- [REQUIRED TASK] From the post about How To Cook A Wolf below, quote word for word the part that begins with the words containing "You can tell" and ends with "metaphor for hunger.".

- [SOURCE EXCERPT]
-----

"...since we must eat to live, we might as well do it with both grace and gusto." ~MFK Fisher
Our latest Cook the Books selection, How To Cook A Wolf, was originally published in 1942, and concerned eating in a time of war and the food and money shortages that inevitably accompany it. Author MFK Fisher (some say the first of the food writers) revisited and revised it in 1951, adding notes and additional recipes.
You can tell from chapter titles like "How to Be Cheerful Through Starving", "How to Be Content with a Vegetable Love", and "How Not to Be an Earthworm", that humor is as much a part of Fisher's writing, as is practical advice. Both simple recipes and techniques for frugality run rampant through the pages, but nary a recipe for braised wolf or wolf's head stew, as the wolf is simply a metaphor for hunger.
When deciding what dish I wanted to make to represent this book, I flipped back through all of the recipes and marked a few. Ones that had ingredients which I had readily available. I thought it would defeat the purpose of cooking the wolf if I had to go out and spend money to make something. I've made Fisher's Tomato Soup Cake several times, and (oddly enough) it is always a hit - plus I get to play "guess that secret ingredient".
So, when I made Spaghetti with Pesto the other night, I decided to use a larger pot and cook double the noodles. I separated them after I drained them, and rinsed the "extra" in cold water so that they wouldn't stick together. I then tucked them away for the following day.

-----

- [PROVIDED RECORDS]
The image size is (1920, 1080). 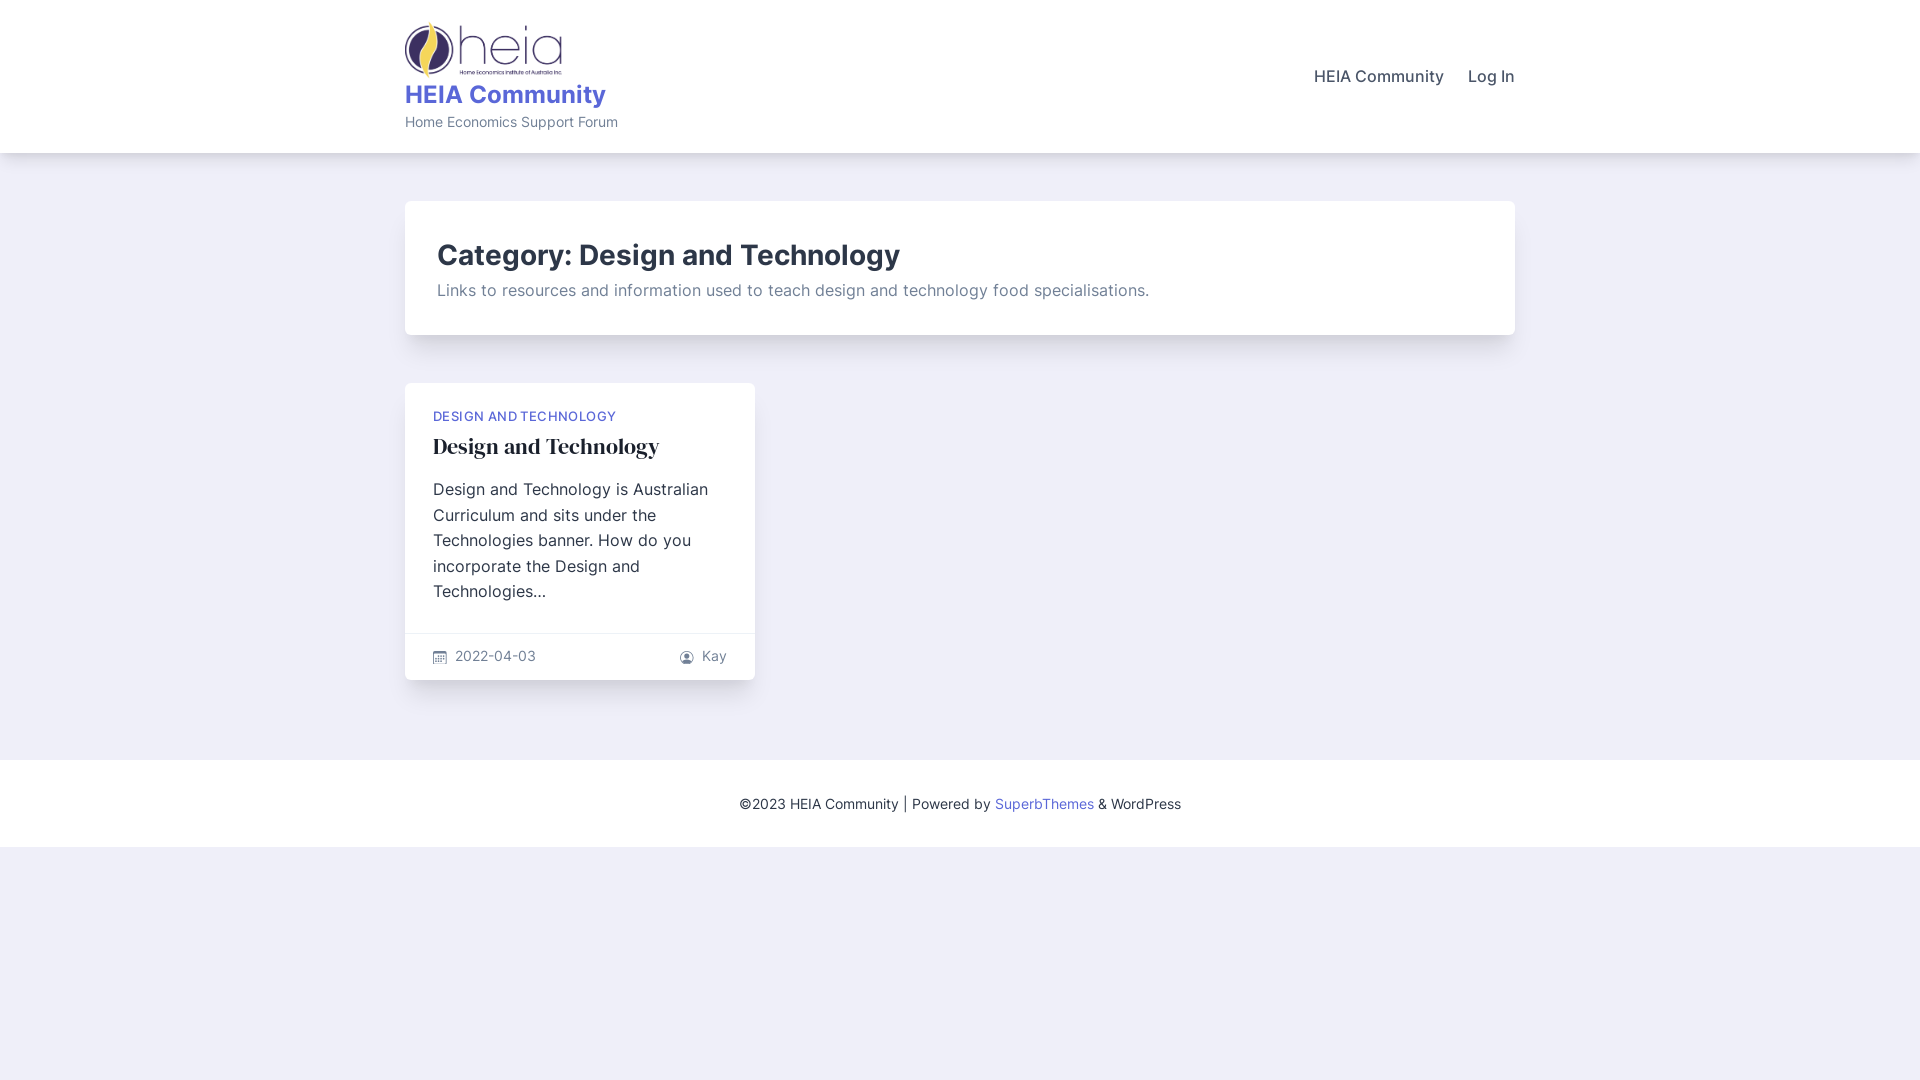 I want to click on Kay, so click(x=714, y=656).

-----

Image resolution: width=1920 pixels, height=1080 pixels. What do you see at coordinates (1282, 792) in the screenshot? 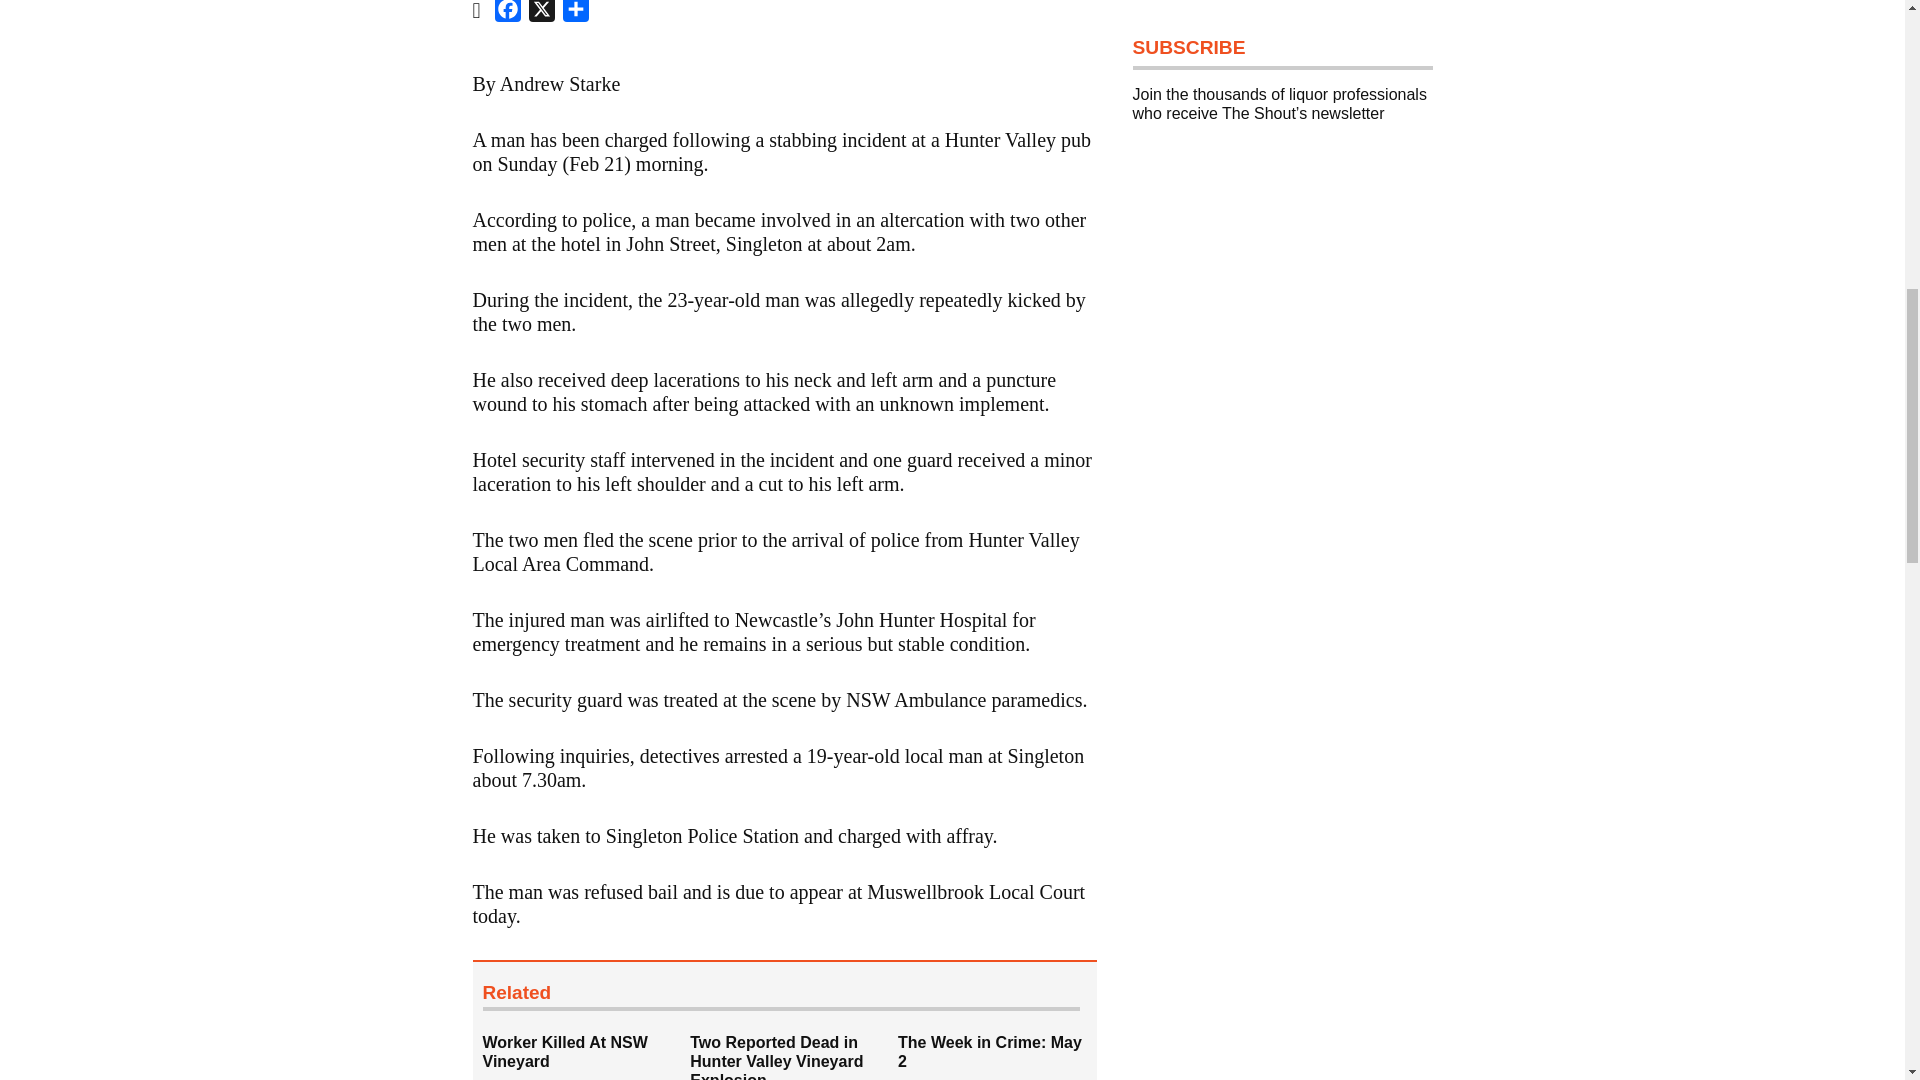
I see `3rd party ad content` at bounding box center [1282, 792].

-----

- [FINAL RESULT]
You can tell from chapter titles like "How to Be Cheerful Through Starving", "How to Be Content with a Vegetable Love", and "How Not to Be an Earthworm", that humor is as much a part of Fisher's writing, as is practical advice. Both simple recipes and techniques for frugality run rampant through the pages, but nary a recipe for braised wolf or wolf's head stew, as the wolf is simply a metaphor for hunger.